Trade War Between U.S. and Mexico Continues


Cold war days are over, but there's a new war brewing, this time it's between U.S. and Mexico. The trade war continues between the two nation as the mighty U.S. of A. remains to block selected Mexican trucks in their cross-border operations.

Recently, Mexico boosted tariffs to 99 more commodities imported from the U.S. This is Mexico's response for U.S. disposition against opening up its southern border to cross-border trucking operations as called for in the North American Free Trade Agreement (NAFTA).

Mexico’s latest action against America will affect about $2.5 billion worth of trade involving agricultural and industrial products from 43 U.S. states, according to the Associated Press. Mexico already put $2.4 billion worth of tariffs on 90 products in May 2009 after the U.S. abolished a pilot program that permitted some cross-border operations by select Mexican freighters.

Mexico’s Economy Secretary Bruno Ferrari said in the statement: “We have to act firmly so we can sensitize U.S. authorities about the urgent need to open that sector, which transports 70% of the commercial volume between both countries.”

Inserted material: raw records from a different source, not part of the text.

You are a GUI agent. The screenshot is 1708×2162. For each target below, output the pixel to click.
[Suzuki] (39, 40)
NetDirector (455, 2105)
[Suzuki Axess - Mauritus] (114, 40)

The move befalls at a time when surface trade between all the NAFTA partners – Canada, the U.S. and Mexico – is on the rebound.

Surface transportation trade between the three countries escalated 39.5% in May 2010 compared to the same month in 2009. According to the U.S. Dept. of Transportation’s (DOT) Bureau of Transportation Statistics (BTS) it reached $66.8 billion – the largest year-over-year percentage increase in total U.S.-NAFTA trade through surface modes on record dating back to April 1994.

The surface transportation trade of U.S. and Mexico combined totaled $26.6 billion in May of this year. Up by 42.7% compared to May 2009, with the worth of imports and exports hauled by truck some 36.1% and 43.2% higher, respectively, in May this year against the same month in 2009, as noted by the BTS. With 9.4 billion, Texas led all the states in surface trading with Mexico in May according to the agency.

However, numerous groups are adamant that U.S. should maintain the current ban on Mexican haulers despite the continuing trade conflict.

Jim Hoffa, general president of the International Brotherhood of Teamsters, said in a statement: “Instead of slapping additional tariffs on U.S. goods, Mexico should be living up to its end of the bargain by making sure its drivers and trucks are safe enough to use our highways.”

According to Todd Spencer, executive vice president for the Owner-Operator Independent Drivers Association (OOIDA), “If the U.S. trade representative had called out Mexico for their illegal tariffs more than a year ago, we would not be in this situation.” He also added,“It was irresponsible to allow it to go on for this long.”

He noted that more than 18 months have gone-by since the taxes were first forced upon by Mexico because America denied to welcome Mexican trucks to pass its borders.

“These bullying tactics should not be tolerated. The onus is on Mexico to raise safety, security and environmental standards for their trucking industry,” Spencer argued. “We should not allow ourselves to be blackmailed into lowering our standards.”

The present trade war between the two nations is not healthy for the just recovering world economy, both countries must find a win-win solution to settle this dispute. All in all, the end-users are the ones who will suffer in the end.